[Source data]
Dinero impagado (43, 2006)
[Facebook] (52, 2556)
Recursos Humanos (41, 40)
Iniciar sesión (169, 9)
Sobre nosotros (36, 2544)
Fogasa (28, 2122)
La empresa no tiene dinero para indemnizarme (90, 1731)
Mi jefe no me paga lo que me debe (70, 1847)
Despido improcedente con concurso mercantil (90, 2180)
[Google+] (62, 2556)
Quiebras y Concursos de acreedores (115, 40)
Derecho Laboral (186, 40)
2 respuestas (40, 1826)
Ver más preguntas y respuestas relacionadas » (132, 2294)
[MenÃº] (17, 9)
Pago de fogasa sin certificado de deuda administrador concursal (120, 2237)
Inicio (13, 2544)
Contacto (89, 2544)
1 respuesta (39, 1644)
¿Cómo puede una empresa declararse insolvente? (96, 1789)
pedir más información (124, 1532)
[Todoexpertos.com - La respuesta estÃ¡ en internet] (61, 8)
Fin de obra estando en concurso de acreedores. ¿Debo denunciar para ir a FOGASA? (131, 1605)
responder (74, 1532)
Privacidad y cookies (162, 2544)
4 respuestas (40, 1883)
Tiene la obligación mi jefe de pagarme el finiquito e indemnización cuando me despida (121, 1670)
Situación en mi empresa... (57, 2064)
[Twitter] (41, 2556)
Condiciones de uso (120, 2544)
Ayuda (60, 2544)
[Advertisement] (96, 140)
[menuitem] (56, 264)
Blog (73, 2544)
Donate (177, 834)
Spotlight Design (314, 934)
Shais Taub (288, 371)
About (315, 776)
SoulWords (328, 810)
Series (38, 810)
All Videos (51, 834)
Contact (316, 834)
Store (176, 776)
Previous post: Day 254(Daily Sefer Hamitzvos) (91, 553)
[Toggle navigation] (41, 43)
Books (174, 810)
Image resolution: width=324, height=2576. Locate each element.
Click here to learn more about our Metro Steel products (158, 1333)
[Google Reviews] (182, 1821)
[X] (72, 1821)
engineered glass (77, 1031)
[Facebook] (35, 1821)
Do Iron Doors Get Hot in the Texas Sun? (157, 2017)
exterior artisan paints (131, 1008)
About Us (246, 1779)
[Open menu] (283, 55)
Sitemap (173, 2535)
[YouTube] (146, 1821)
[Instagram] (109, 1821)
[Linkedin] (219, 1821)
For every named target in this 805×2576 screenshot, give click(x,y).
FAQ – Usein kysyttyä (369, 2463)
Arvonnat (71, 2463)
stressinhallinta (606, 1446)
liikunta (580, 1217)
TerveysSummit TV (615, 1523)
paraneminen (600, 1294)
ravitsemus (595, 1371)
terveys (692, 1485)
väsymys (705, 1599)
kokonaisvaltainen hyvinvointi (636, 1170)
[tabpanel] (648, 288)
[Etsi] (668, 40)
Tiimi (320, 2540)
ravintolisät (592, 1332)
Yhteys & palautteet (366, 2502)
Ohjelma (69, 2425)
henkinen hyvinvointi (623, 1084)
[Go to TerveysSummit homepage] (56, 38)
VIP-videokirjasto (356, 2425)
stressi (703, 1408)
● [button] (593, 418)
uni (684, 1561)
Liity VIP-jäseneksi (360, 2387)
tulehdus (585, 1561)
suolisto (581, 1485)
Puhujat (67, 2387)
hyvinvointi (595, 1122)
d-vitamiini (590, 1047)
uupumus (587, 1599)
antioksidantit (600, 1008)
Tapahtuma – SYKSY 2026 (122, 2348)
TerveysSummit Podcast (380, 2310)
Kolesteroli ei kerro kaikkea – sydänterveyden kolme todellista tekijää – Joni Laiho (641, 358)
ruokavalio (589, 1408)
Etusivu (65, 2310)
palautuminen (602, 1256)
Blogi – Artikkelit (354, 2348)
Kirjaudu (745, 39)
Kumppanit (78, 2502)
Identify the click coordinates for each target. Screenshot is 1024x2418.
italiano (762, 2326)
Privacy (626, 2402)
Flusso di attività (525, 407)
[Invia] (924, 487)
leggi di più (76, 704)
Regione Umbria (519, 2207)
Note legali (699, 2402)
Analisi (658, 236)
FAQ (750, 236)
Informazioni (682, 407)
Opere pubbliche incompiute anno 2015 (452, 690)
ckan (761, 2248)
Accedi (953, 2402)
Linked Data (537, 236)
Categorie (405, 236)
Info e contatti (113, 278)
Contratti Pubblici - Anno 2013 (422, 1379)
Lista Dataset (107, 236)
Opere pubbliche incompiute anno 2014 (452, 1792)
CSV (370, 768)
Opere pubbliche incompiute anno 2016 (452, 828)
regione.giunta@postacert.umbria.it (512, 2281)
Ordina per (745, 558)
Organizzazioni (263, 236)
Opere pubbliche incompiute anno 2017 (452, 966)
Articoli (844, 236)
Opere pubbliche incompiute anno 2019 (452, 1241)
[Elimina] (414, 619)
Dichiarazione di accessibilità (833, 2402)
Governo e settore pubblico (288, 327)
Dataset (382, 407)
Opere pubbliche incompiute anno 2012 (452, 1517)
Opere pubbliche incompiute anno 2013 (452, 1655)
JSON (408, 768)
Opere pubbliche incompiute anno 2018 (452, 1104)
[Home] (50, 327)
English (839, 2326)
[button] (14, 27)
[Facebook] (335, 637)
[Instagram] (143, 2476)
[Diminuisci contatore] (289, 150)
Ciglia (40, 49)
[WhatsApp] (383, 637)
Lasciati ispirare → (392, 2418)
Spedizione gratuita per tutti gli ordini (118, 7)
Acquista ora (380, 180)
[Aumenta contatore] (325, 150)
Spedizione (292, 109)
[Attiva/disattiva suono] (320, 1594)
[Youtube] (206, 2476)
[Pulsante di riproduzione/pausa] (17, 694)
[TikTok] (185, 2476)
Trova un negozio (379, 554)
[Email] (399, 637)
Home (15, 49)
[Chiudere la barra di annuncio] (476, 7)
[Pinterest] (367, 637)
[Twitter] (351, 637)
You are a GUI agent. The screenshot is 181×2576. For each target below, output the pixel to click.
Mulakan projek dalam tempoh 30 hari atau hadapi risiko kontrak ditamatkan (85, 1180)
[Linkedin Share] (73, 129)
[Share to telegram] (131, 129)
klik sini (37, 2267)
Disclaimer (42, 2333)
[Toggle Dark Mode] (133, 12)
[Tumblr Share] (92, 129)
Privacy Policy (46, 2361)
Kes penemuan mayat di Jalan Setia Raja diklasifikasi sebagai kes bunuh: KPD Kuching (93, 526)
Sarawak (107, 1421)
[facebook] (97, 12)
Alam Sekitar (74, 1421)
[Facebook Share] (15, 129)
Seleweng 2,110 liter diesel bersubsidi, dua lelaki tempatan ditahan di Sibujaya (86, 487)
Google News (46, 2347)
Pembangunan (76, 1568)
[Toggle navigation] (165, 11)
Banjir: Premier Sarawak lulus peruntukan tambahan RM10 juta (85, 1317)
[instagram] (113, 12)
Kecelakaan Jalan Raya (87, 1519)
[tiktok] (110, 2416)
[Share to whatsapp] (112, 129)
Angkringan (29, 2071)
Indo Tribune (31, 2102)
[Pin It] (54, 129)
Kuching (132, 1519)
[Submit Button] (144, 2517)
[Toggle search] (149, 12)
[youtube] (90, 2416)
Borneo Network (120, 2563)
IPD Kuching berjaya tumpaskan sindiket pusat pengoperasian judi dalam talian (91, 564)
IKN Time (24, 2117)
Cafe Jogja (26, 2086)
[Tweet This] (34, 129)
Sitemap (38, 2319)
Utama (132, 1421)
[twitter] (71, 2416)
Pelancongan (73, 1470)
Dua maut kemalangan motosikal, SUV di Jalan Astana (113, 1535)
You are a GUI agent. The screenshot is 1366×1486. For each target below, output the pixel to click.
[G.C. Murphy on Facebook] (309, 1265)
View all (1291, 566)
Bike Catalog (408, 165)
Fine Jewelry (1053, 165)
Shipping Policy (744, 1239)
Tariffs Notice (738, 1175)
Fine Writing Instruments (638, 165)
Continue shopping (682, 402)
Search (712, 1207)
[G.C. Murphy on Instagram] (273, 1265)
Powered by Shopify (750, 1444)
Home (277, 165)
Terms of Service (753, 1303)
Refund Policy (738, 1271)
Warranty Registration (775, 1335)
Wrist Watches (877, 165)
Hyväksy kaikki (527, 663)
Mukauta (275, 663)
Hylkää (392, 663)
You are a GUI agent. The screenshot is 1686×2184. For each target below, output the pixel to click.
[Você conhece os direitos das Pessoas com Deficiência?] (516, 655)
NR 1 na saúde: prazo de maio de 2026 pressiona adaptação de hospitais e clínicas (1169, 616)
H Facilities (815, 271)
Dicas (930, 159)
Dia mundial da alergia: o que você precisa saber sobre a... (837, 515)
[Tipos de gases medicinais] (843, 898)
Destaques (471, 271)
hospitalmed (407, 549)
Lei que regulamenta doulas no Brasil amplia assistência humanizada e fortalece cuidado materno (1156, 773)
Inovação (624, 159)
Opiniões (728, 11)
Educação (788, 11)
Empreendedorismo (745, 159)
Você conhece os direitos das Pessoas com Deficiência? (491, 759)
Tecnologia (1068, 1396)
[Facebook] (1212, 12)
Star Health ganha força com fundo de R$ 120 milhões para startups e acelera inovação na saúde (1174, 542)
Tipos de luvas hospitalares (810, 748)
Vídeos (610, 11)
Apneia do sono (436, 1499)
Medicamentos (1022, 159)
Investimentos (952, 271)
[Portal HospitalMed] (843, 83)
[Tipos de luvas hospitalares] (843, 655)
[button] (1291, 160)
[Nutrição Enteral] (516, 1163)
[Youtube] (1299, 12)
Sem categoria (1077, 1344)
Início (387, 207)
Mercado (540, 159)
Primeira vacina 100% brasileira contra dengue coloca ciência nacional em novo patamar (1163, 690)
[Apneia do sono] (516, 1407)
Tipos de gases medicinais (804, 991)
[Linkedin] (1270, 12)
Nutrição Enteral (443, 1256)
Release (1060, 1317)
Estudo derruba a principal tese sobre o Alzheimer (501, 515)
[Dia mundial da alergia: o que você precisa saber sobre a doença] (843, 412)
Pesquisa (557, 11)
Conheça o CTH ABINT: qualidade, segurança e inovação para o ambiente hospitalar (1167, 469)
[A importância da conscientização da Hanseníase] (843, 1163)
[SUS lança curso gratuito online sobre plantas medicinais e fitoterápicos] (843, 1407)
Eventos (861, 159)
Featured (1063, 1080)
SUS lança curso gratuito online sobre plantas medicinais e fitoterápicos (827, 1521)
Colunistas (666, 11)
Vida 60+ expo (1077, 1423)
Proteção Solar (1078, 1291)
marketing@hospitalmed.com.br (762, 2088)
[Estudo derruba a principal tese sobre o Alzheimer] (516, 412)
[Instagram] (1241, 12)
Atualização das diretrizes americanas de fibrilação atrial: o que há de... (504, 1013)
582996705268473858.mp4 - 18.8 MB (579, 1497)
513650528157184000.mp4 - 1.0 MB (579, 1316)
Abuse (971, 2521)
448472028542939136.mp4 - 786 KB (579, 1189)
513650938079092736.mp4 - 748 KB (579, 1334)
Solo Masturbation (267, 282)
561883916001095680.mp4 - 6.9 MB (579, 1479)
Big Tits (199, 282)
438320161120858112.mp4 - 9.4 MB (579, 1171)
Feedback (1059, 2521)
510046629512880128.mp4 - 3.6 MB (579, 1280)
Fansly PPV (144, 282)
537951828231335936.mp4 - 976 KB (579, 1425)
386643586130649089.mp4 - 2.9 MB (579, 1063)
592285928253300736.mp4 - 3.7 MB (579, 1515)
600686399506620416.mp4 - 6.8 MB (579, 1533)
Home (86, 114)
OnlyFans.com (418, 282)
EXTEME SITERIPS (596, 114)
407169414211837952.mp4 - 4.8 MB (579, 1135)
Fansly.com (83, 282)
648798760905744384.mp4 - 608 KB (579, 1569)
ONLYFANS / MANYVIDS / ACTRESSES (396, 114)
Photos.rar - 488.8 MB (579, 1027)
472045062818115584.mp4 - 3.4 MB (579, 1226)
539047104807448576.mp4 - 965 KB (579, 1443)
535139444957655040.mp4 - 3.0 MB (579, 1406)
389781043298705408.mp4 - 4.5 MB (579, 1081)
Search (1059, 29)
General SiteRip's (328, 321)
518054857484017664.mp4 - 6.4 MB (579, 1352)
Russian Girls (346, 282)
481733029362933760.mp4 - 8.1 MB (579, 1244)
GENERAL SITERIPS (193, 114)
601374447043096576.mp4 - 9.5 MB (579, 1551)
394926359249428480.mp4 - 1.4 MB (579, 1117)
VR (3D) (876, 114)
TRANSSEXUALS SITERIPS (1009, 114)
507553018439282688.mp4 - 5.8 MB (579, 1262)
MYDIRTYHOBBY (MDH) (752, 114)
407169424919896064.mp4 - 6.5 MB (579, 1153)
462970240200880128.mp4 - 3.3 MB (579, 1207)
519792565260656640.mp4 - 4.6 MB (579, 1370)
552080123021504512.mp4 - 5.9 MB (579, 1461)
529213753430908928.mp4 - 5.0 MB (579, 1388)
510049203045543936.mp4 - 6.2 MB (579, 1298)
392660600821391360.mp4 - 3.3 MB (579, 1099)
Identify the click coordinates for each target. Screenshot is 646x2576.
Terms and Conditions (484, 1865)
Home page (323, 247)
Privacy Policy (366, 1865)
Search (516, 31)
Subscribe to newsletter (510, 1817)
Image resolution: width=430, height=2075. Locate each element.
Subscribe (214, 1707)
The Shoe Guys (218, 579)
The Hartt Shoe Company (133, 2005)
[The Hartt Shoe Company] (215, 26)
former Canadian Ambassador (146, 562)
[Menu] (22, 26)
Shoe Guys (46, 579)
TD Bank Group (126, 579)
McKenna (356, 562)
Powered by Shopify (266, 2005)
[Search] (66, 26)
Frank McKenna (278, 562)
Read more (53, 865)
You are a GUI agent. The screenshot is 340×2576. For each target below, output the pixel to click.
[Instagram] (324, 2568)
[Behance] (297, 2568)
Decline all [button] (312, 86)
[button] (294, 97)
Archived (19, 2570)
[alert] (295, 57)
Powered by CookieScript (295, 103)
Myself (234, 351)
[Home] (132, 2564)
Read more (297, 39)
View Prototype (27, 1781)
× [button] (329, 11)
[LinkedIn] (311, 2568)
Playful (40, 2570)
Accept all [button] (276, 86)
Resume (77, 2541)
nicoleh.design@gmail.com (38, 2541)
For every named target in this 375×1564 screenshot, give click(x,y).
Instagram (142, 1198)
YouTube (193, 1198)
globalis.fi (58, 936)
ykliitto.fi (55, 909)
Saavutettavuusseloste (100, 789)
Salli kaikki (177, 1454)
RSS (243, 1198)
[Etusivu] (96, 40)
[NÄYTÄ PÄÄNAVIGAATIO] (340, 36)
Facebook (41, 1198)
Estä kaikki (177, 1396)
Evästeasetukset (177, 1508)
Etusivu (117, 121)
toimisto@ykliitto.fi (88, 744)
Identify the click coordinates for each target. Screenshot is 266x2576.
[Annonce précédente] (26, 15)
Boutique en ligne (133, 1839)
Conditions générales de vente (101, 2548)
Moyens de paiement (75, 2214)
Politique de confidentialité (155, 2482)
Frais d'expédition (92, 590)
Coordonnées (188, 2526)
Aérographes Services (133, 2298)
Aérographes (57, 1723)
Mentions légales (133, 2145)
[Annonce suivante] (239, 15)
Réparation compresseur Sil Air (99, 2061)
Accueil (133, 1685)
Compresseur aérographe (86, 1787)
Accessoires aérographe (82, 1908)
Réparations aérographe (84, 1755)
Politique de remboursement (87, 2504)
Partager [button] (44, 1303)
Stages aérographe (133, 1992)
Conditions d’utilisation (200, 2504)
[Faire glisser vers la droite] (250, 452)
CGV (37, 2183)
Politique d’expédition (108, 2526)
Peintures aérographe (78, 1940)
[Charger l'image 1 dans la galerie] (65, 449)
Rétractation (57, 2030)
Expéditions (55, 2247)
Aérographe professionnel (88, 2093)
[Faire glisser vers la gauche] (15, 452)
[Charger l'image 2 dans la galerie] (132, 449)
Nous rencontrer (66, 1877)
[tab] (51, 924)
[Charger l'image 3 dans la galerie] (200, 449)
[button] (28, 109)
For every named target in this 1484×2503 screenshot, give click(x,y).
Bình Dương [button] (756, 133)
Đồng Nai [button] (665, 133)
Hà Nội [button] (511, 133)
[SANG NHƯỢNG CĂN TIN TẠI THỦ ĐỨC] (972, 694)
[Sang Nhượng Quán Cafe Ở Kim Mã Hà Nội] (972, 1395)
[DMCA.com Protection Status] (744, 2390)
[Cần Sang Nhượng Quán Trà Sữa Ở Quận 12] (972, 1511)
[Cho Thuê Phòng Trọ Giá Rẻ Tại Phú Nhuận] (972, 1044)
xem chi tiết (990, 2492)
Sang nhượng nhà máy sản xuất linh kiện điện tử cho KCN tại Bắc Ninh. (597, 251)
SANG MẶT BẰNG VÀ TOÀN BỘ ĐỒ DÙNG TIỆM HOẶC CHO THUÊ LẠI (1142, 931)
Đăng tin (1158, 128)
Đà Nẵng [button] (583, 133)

#### The problem
When the line with "407169424919896064.mp4 - 6.5 MB (579, 1153)" is reached in the data above, begin copying, and stop after the line with "Read more (53, 865)"; copy each line exactly, both ends included.

#### Exercise output
407169424919896064.mp4 - 6.5 MB (579, 1153)
462970240200880128.mp4 - 3.3 MB (579, 1207)
519792565260656640.mp4 - 4.6 MB (579, 1370)
552080123021504512.mp4 - 5.9 MB (579, 1461)
529213753430908928.mp4 - 5.0 MB (579, 1388)
510049203045543936.mp4 - 6.2 MB (579, 1298)
392660600821391360.mp4 - 3.3 MB (579, 1099)
Identify the click coordinates for each target. Screenshot is 646x2576.
Terms and Conditions (484, 1865)
Home page (323, 247)
Privacy Policy (366, 1865)
Search (516, 31)
Subscribe to newsletter (510, 1817)
Image resolution: width=430, height=2075. Locate each element.
Subscribe (214, 1707)
The Shoe Guys (218, 579)
The Hartt Shoe Company (133, 2005)
[The Hartt Shoe Company] (215, 26)
former Canadian Ambassador (146, 562)
[Menu] (22, 26)
Shoe Guys (46, 579)
TD Bank Group (126, 579)
McKenna (356, 562)
Powered by Shopify (266, 2005)
[Search] (66, 26)
Frank McKenna (278, 562)
Read more (53, 865)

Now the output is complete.